→ Materials provided:
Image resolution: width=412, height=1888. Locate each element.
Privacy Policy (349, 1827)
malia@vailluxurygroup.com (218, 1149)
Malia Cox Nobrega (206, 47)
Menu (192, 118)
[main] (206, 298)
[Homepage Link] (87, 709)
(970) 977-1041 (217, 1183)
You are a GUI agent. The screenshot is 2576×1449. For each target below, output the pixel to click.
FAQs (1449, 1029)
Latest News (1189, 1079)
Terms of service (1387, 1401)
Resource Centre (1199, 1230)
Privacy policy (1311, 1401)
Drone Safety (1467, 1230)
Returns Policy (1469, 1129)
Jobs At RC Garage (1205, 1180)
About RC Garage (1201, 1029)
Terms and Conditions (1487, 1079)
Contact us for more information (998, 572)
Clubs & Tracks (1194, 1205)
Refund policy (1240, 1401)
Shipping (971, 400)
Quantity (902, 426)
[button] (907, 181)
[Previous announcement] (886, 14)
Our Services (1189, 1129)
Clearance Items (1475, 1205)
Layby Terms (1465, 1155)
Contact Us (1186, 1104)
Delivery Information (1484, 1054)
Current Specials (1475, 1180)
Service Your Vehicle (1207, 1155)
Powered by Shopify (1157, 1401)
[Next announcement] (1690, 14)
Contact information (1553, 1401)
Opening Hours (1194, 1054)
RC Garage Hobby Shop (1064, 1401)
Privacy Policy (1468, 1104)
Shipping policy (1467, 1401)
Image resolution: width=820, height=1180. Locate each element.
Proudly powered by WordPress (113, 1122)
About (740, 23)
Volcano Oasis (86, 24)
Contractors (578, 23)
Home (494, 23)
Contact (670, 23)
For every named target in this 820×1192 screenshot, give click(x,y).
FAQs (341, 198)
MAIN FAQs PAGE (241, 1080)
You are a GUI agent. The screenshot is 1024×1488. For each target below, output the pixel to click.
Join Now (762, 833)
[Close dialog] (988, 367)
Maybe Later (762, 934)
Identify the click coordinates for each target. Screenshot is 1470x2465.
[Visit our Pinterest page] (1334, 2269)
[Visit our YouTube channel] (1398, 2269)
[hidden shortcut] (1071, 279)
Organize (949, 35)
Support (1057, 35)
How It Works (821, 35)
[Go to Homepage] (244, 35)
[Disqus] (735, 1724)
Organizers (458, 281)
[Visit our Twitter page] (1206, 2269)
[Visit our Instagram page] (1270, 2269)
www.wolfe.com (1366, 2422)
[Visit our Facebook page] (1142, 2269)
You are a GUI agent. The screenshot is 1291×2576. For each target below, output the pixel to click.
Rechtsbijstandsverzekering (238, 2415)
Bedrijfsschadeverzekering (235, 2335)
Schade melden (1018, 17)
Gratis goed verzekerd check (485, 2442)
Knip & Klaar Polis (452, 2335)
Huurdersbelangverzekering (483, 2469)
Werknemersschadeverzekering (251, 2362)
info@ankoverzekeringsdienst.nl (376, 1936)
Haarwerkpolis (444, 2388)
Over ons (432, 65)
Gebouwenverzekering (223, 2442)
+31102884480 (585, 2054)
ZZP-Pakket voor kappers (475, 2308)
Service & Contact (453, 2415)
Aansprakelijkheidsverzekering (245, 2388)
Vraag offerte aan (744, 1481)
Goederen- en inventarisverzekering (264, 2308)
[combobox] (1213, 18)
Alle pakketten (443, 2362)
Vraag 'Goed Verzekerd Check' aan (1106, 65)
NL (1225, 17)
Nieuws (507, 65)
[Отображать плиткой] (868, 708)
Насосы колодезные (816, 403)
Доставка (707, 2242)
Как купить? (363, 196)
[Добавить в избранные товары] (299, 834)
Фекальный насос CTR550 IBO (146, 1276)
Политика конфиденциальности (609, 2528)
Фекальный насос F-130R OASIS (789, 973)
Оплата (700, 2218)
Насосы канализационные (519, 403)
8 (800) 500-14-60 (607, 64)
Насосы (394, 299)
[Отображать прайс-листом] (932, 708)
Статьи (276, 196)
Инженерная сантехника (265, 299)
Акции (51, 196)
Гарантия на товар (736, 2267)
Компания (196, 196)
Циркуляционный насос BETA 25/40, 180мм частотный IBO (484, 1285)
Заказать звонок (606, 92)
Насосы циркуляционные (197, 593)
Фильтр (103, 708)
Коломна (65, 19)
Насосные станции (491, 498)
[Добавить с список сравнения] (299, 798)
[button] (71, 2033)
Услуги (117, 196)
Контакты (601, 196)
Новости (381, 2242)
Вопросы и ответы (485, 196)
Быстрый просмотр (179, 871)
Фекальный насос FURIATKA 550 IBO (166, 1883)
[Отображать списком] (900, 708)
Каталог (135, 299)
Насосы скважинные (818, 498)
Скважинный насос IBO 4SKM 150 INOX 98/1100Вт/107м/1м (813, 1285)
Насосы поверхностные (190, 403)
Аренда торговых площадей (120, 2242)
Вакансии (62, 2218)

→ Assignment: The records above need to be transcribed in full. Keep every character unchanged.

→ Exercise result:
Image resolution: width=412, height=1888. Locate each element.
Privacy Policy (349, 1827)
malia@vailluxurygroup.com (218, 1149)
Malia Cox Nobrega (206, 47)
Menu (192, 118)
[main] (206, 298)
[Homepage Link] (87, 709)
(970) 977-1041 (217, 1183)
You are a GUI agent. The screenshot is 2576×1449. For each target below, output the pixel to click.
FAQs (1449, 1029)
Latest News (1189, 1079)
Terms of service (1387, 1401)
Resource Centre (1199, 1230)
Privacy policy (1311, 1401)
Drone Safety (1467, 1230)
Returns Policy (1469, 1129)
Jobs At RC Garage (1205, 1180)
About RC Garage (1201, 1029)
Terms and Conditions (1487, 1079)
Contact us for more information (998, 572)
Clubs & Tracks (1194, 1205)
Refund policy (1240, 1401)
Shipping (971, 400)
Quantity (902, 426)
[button] (907, 181)
[Previous announcement] (886, 14)
Our Services (1189, 1129)
Clearance Items (1475, 1205)
Layby Terms (1465, 1155)
Contact Us (1186, 1104)
Delivery Information (1484, 1054)
Current Specials (1475, 1180)
Service Your Vehicle (1207, 1155)
Powered by Shopify (1157, 1401)
[Next announcement] (1690, 14)
Contact information (1553, 1401)
Opening Hours (1194, 1054)
RC Garage Hobby Shop (1064, 1401)
Privacy Policy (1468, 1104)
Shipping policy (1467, 1401)
Image resolution: width=820, height=1180. Locate each element.
Proudly powered by WordPress (113, 1122)
About (740, 23)
Volcano Oasis (86, 24)
Contractors (578, 23)
Home (494, 23)
Contact (670, 23)
For every named target in this 820×1192 screenshot, give click(x,y).
FAQs (341, 198)
MAIN FAQs PAGE (241, 1080)
You are a GUI agent. The screenshot is 1024×1488. For each target below, output the pixel to click.
Join Now (762, 833)
[Close dialog] (988, 367)
Maybe Later (762, 934)
Identify the click coordinates for each target. Screenshot is 1470x2465.
[Visit our Pinterest page] (1334, 2269)
[Visit our YouTube channel] (1398, 2269)
[hidden shortcut] (1071, 279)
Organize (949, 35)
Support (1057, 35)
How It Works (821, 35)
[Go to Homepage] (244, 35)
[Disqus] (735, 1724)
Organizers (458, 281)
[Visit our Twitter page] (1206, 2269)
[Visit our Instagram page] (1270, 2269)
www.wolfe.com (1366, 2422)
[Visit our Facebook page] (1142, 2269)
You are a GUI agent. The screenshot is 1291×2576. For each target below, output the pixel to click.
Rechtsbijstandsverzekering (238, 2415)
Bedrijfsschadeverzekering (235, 2335)
Schade melden (1018, 17)
Gratis goed verzekerd check (485, 2442)
Knip & Klaar Polis (452, 2335)
Huurdersbelangverzekering (483, 2469)
Werknemersschadeverzekering (251, 2362)
info@ankoverzekeringsdienst.nl (376, 1936)
Haarwerkpolis (444, 2388)
Over ons (432, 65)
Gebouwenverzekering (223, 2442)
+31102884480 (585, 2054)
ZZP-Pakket voor kappers (475, 2308)
Service & Contact (453, 2415)
Aansprakelijkheidsverzekering (245, 2388)
Vraag offerte aan (744, 1481)
Goederen- en inventarisverzekering (264, 2308)
[combobox] (1213, 18)
Alle pakketten (443, 2362)
Vraag 'Goed Verzekerd Check' aan (1106, 65)
NL (1225, 17)
Nieuws (507, 65)
[Отображать плиткой] (868, 708)
Насосы колодезные (816, 403)
Доставка (707, 2242)
Как купить? (363, 196)
[Добавить в избранные товары] (299, 834)
Фекальный насос CTR550 IBO (146, 1276)
Политика конфиденциальности (609, 2528)
Фекальный насос F-130R OASIS (789, 973)
Оплата (700, 2218)
Насосы канализационные (519, 403)
8 (800) 500-14-60 (607, 64)
Насосы (394, 299)
[Отображать прайс-листом] (932, 708)
Статьи (276, 196)
Инженерная сантехника (265, 299)
Акции (51, 196)
Гарантия на товар (736, 2267)
Компания (196, 196)
Циркуляционный насос BETA 25/40, 180мм частотный IBO (484, 1285)
Заказать звонок (606, 92)
Насосы циркуляционные (197, 593)
Фильтр (103, 708)
Коломна (65, 19)
Насосные станции (491, 498)
[Добавить с список сравнения] (299, 798)
[button] (71, 2033)
Услуги (117, 196)
Контакты (601, 196)
Новости (381, 2242)
Вопросы и ответы (485, 196)
Быстрый просмотр (179, 871)
Фекальный насос FURIATKA 550 IBO (166, 1883)
[Отображать списком] (900, 708)
Каталог (135, 299)
Насосы скважинные (818, 498)
Скважинный насос IBO 4SKM 150 INOX 98/1100Вт/107м/1м (813, 1285)
Насосы поверхностные (190, 403)
Аренда торговых площадей (120, 2242)
Вакансии (62, 2218)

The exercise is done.